If not already running, start docker

boot2docker up
$(boot2docker shellinit | grep export)

Run a container

docker run -t -i -d -p 8080:8080 -p 8081:8081 --name nutchcontainer apache/nutch
c5401810e50a606f43256b4b24602443508bd9badcf2b7493bd97839834571fc

docker logs c5401810e50a606f43256b4b24602443508bd9badcf2b7493bd97839834571fc
2021-06-29 19:14:32,922 CRIT Supervisor is running as root.  Privileges were not dropped because no user is specified in the config file.  If you intend to run as root, you can set user=root in the config file to avoid this message.
2021-06-29 19:14:32,925 INFO supervisord started with pid 1
2021-06-29 19:14:33,929 INFO spawned: 'nutchserver' with pid 8
2021-06-29 19:14:33,932 INFO spawned: 'nutchwebapp' with pid 9
2021-06-29 19:14:36,012 INFO success: nutchserver entered RUNNING state, process has stayed up for > than 2 seconds (startsecs)
2021-06-29 19:14:36,012 INFO success: nutchwebapp entered RUNNING state, process has stayed up for > than 2 seconds (startsecs)

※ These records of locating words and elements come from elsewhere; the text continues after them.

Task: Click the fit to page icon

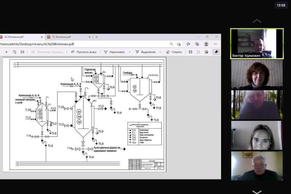Action: [22, 52]
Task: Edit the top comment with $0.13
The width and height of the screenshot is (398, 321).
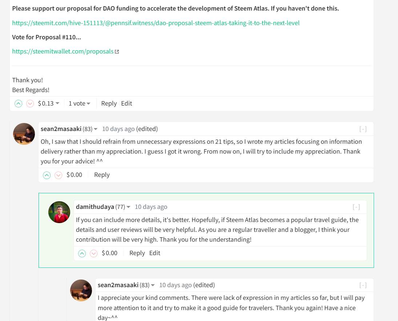Action: (126, 103)
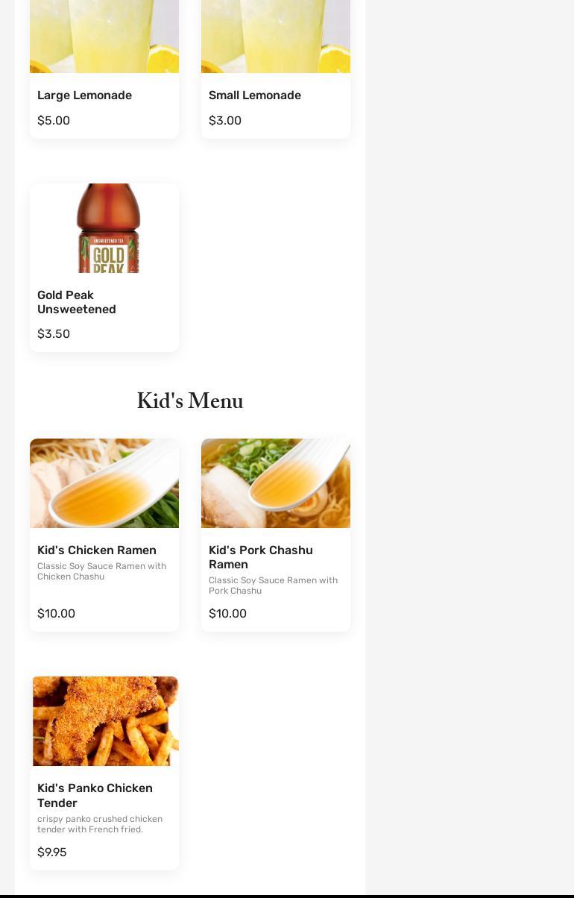Click the $9.95 chicken tender price
Screen dimensions: 574x898
(x=52, y=853)
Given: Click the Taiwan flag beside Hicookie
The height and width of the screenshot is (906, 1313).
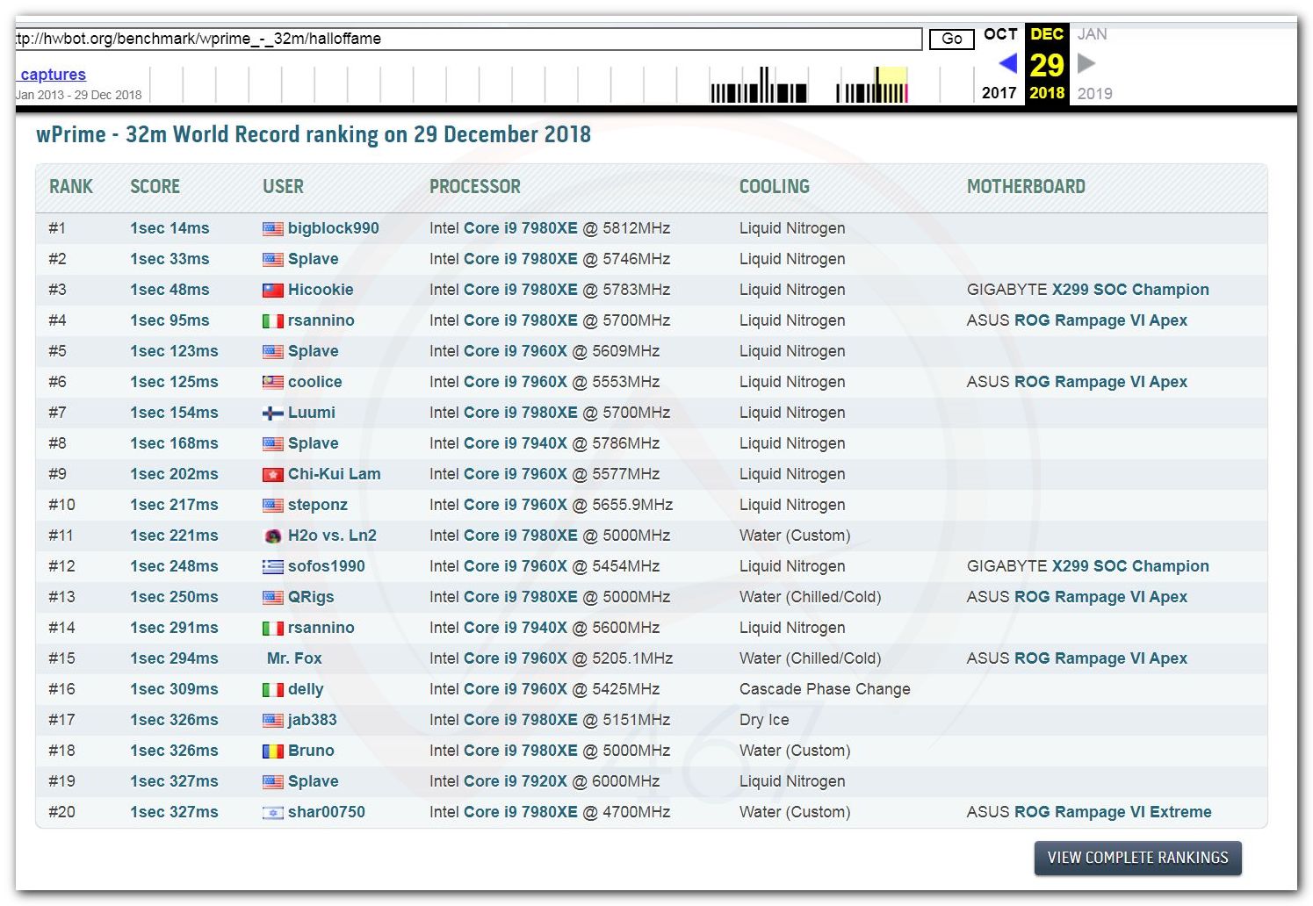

You can now access the webapp at http://localhost:8080 and you can interact with the REST API e.g.

curl http://localhost:8080/admin
{"startDate":1625118207995,"configuration":["default"],"jobs":[],"runningJobs":[]}

Attach to the container

docker exec -it c5401810e50a606f43256b4b24602443508bd9badcf2b7493bd97839834571fc /bin/bash

View supervisord logs

cat /tmp/supervisord.log
2021-06-29 19:14:32,922 CRIT Supervisor is running as root.  Privileges were not dropped because no user is specified in the config file.  If you intend to run as root, you can set user=root in the config file to avoid this message.
2021-06-29 19:14:32,925 INFO supervisord started with pid 1
2021-06-29 19:14:33,929 INFO spawned: 'nutchserver' with pid 8
2021-06-29 19:14:33,932 INFO spawned: 'nutchwebapp' with pid 9
2021-06-29 19:14:36,012 INFO success: nutchserver entered RUNNING state, process has stayed up for > than 2 seconds (startsecs)
2021-06-29 19:14:36,012 INFO success: nutchwebapp entered RUNNING state, process has stayed up for > than 2 seconds (startsecs)

View supervisord subprocess logs

ls /var/log/supervisord/
nutchserver_stderr.log  nutchserver_stdout.log  nutchwebapp_stderr.log  nutchwebapp_stdout.log

Nutch is located in $NUTCH_HOME and is almost ready to run. You will need to set seed URLs and update the http.agent.name configuration property in $NUTCH_HOME/conf/nutch-site.xml with your crawler's Agent Name. For additional “getting started” information checkout the Nutch Tutorial.